The current pavilion is the second Pavilion. The first pavilion was built in 1908 at a cost of $19,000 and was designed by one of Winnipeg's most important architects, John Atchison. Atchison is responsible for many of the Exchange District's finest buildings.

The proportions of the building were a little flatter and boxier than the current one but it also had a tall water tower that served as a landmark for the park. The first pavilion was very well used and became the centre of activity at Assiniboine Park. It included a banquet and dance hall. When people came to Assiniboine Park they stayed the whole day and the pavilion was an important part of their experience. Unfortunately it was neither well built nor was it well maintained. The first pavilion burned down on May 27, 1929. All that remained were the pergolas and fish pond to the north complete with the goldfish still unscathed. The fire insurance paid $13,00.


The Winnipeg Parks Board held an emergency meeting the next day and committed to rebuild the Pavilion the same day. A year later, and at a cost of $96,000, the new Pavilion opened on the same fateful Victoria Day, May 25, 1930. Designed by architects Northwood and Chivers, it was fashioned in a kind of Tudor style with half timbering and a prominent tower with a roof-line reminiscent of English thatched cottages.
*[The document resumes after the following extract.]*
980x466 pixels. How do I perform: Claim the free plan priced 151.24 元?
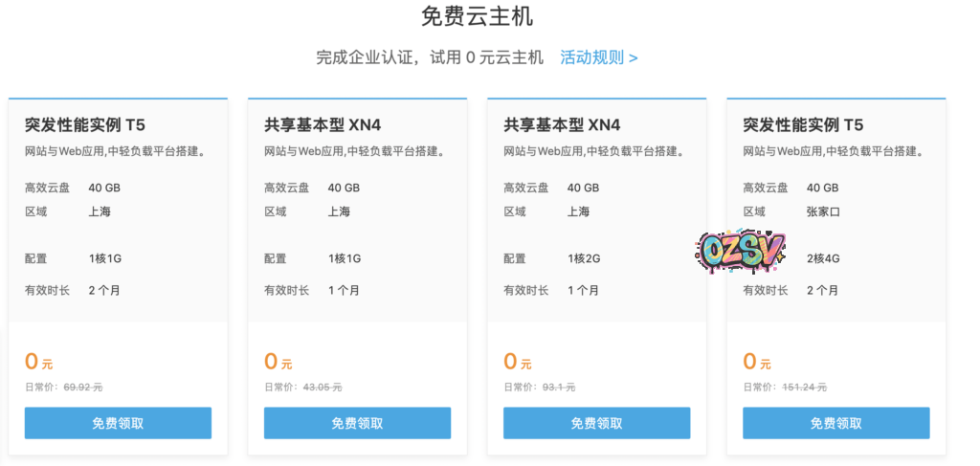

The original pergola and lily pond were incorporated into the new design.

Northwood and Chivers had also designed the Canadian Wheat Board Building (now with new skin), the Winnipeg Auditorium now the Provincial Archives and the Federal Building. The new Pavilion expressed Winnipeg's optimism and was built to last, with piles driven to bedrock. Its frame was planned to be fire-proof and is of combined steel and wood construction. The Board genuinely expected it to last a century.

Once a grand place for dinner and dances for 500, the Pavilion became under-utilized. The city never had enough money to do the things that were needed at the Pavilion but it did spend money in the mid sixties on the Zoo and the Conservatory. It was a symbol of the Parks department appearing as an icon of Winnipeg's parks system. Queen Elizabeth's visit in 1959 saw 15,000 people drawn to an event in which the Pavilion served primarily as a backdrop.

In the 1960's after some refurbishment had been made to the pavilion for the Pan Am Games, architect Cyril Chivers lamented that it was never properly rehabilitated and it lacked the vitality of year round use. It was no longer the social centre it had once been.

After 68 years it is now realizing its potential with a $5M rehabilitation. What made it possible is the private interest in seeing that things get done. It now houses a year round a 150 seat restaurant and art gallery. The gallery features the work of Walter J. Phillips, Ivan Eyre, and Clarence Tillenius.